Hayata Ve Ölüme Mizahla Direnen Adam; Ku ...

A. Esra Yalazan
198

ŞİİR


3

TAKİPÇİ

Hayata Ve Ölüme Mizahla Direnen Adam; Kurt Vonnegut

Bir arkadaşım ara sıra, genç bir adamın vaktiyle bir barda beceriksizce bana takılırken söylediği o cümleyi hatırlatır: “Siz bu coğrafyadan değilsiniz galiba” demişti. Şaka yapmıyordu. Mizahı ciddiyetinde saklı olan gergin tonu hoşumuza gitmişti, epey gülmüştük. O garip adam elbette fiziksel özelliklerimi kastetmişti. Gerçekten ruhen de kendimi çoğu zaman ‘bu coğrafyaya’ ait hissetmiyordum. Ve aynı zamanda fena halde buraya aittim. Bu çelişkili aidiyet hissi, sadece yüz yıllardır farklı kültürlerden bu topraklara süzülen gelenekle, alışkanlıklarla beslenirken doğduğumuz yere ‘yabancılaşmakla’ ilgili değil. Yaşanan her yeni trajediyle birlikte biraz daha eksiliyor, insan olmaktan utanıyor, aşağılanıyor, eziliyor, küçülüyor ve nihayetinde tuhaf bir umursamazlıkla yaşadıklarımızı sıradanlaştırıyoruz. Tartışmaları ve yankıları en fazla bir hafta süren her korkunç hadisenin sonunda “Biz buraya aidiz ve bu ülkenin hakikati de bu” diyoruz. Ve daha biz o cümleyi tamamlamadan hayat kötülüğün, çaresizliğin başka bir yüzünü gösteriyor. Bu sistemin insanı uyuşturan zehrine o kadar alışmışız ki başka türlü bir hayatın mümkün olmadığına inanıyoruz sanki.

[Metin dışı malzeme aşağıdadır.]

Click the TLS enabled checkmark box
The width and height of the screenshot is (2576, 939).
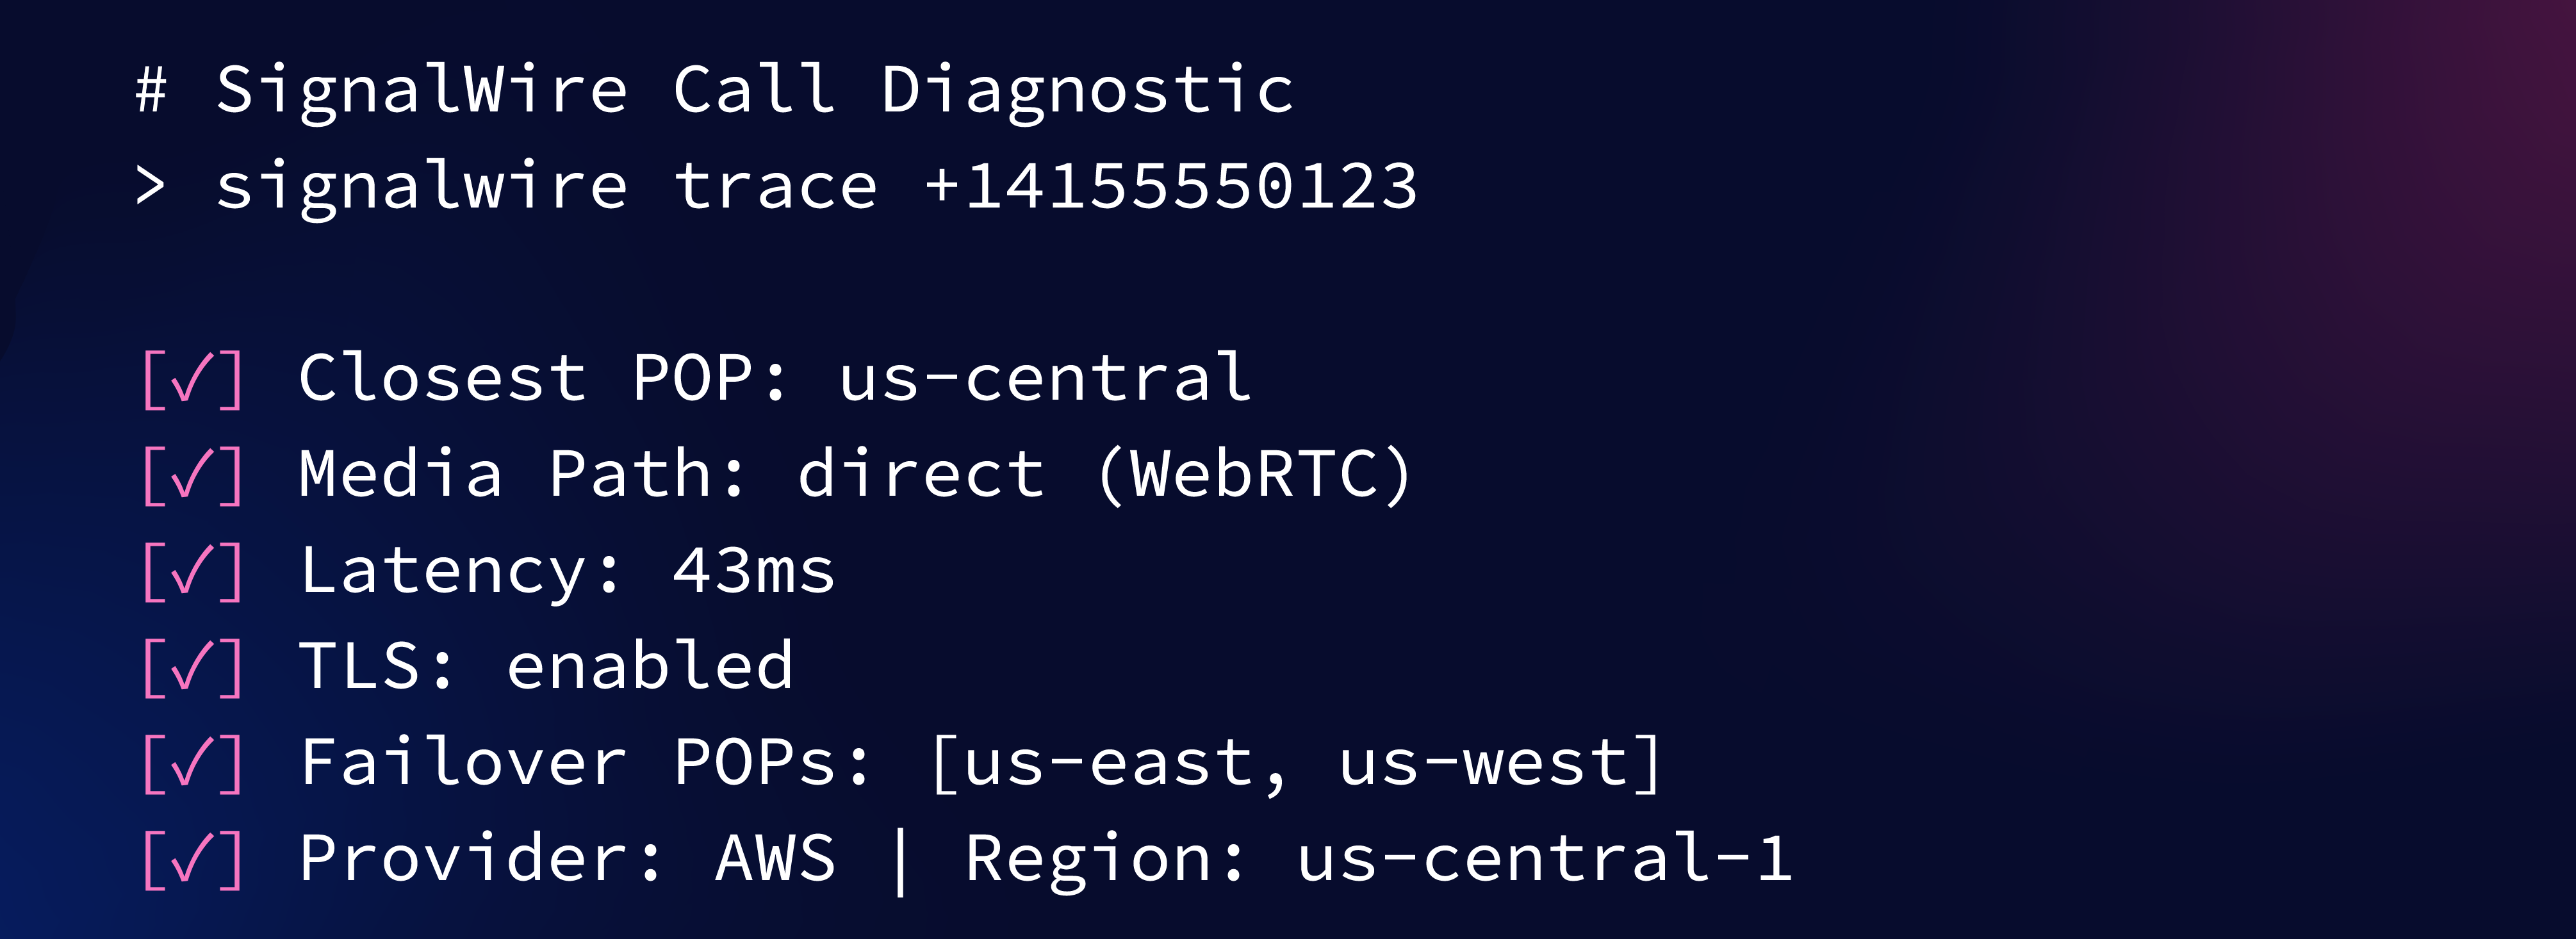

Vahşetin, şiddetin, zulmün o keskin dili neredeyse ruhumuzun hiç iyileşmeyecek olan sakat bir parçası oldu. Bugün bu ülkede doğup otuz yaşına yaklaşmakta olan gençler doğdukları günden beri hiç dinmeyen kanlı bir savaşa tanıklık ederek büyüdüler. Farkındaysanız, bu soğuk cümlede sadece ‘savaştan’ bahsediyorum. İçinde darbeler, işkenceler, derin devlet eliyle taammüden yaratılan terör bile yok.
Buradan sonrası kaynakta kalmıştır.